Roberta Schwartz’s Passion For Healthcare and Technology Bridges Us To The Future

Roberta Schwartz fell in love with healthcare as a 13-year-old candy striper and she’s made that unwavering commitment a driving force for her career.

“I spent most of my spare hours in high school volunteering at hospitals on the floors, volunteering in the gift shop, the soda shop, delivering flowers, handling out water,” Schwartz recalled about her early years. “I was one of those teen volunteers and did thousands of hours of volunteering at hospitals.”

As the chief innovation officer (CIO) of Houston Methodist Hospital (HMH), she’s dedicated to affecting change in her Texas health system. Encouraging a different approach is not easy but trying to do that within a highly-regulated industry populated with well-funded stakeholders best described as plentiful and belligerent and it’s likely to be more than a little interesting. She found allies, however, and built her base on that group.

“What we found was that we were all emailing each other on various topics related to technology in healthcare and what was unavailable to us and what we were or weren’t taking advantage of,” Schwartz said of how the group’s impromptu beginnings. With her boss’ blessing, she used some money from her budget and to fund a few pilot projects.

Within a year, Schwartz and her little group – the self-proclaimed DIOPs (Digital Innovation Obsessed People) – was launching the Houston Methodist Center for Innovation. “Plans [for the center] include an innovation hub, where such vendors as Epic Systems Corp. and Apple can open pop-up stations and let clinicians play with new technologies and provide feedback,” she added.

Schwartz graduated from John Hopkins with a Master’s in health care management and from the University of Texas with a PhD in health care administration. She built her career through her work in health insurance; helping the Clinton administration make health reforms; and as a director of business development at Mount Sinai School of Medicine.

Her personal experiences shaped how she approached health care: “In 1997, I was diagnosed with breast cancer at the age of 27,” Schwartz said. “It was an unusual finding in that it was caught by an OB-GYN who sent me to a surgeon. He thought it was just a benign growth that he needed to take out and it was diagnosed, unexpectedly.”

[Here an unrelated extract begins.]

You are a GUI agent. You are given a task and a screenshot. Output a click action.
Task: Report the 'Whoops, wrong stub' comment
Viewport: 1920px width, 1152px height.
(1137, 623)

Schwartz had no family history of breast cancer but the kind she was diagnosed with was very aggressive. She went through several surgeries and when they were unable to completely remove the cancer, she underwent a mastectomy procedure followed by six months of chemotherapy.

When asked about how that experience influenced her, she reports feeling thankful to be alive. Many young women are not diagnosed with breast cancer until it’s too late – it’s a very aggressive disease and there aren’t adequate screening procedures in place for that age group.

In terms of her career, Schwartz had this to say: “It gave me a very personal inside look at the health care system in a way that other people didn’t have – from the people interacted with in the offices and meeting other patients who all had a different way of experiencing the same trajectory and different ways of handling it.”

That’s one of the reasons why she feels that innovation can offer something important to healthcare – it can personalize the patient’s experience in a way that’s meaningful for them. Many of the trends she’s noticing in the healthcare system are the ones she observed as important for her in her own journey with cancer.

Schwartz spoke about some of the HMH’s early initiatives: a telemedicine pilot project that has been a success and an emergency room AI idea that was shelved because of risk. They have implemented a mobile text application so patients engage with virtual care, urgent care or seek out a second opinion. The Center is a space where people bring their ideas and plans are made. It’s a source of inspiration and a place for implementation.

“We’re an organization built on the pillars of success, and we constantly evolve,” Schwartz concluded. “I can’t even tell you where we’ll be in a hundred years. What I can tell you is that in a few years every type of ease of interaction that you have with Alexa and Amazon, that you will have that type of interaction with your hospital.”

“I’m thrilled to be on this journey, and we’re loving it.”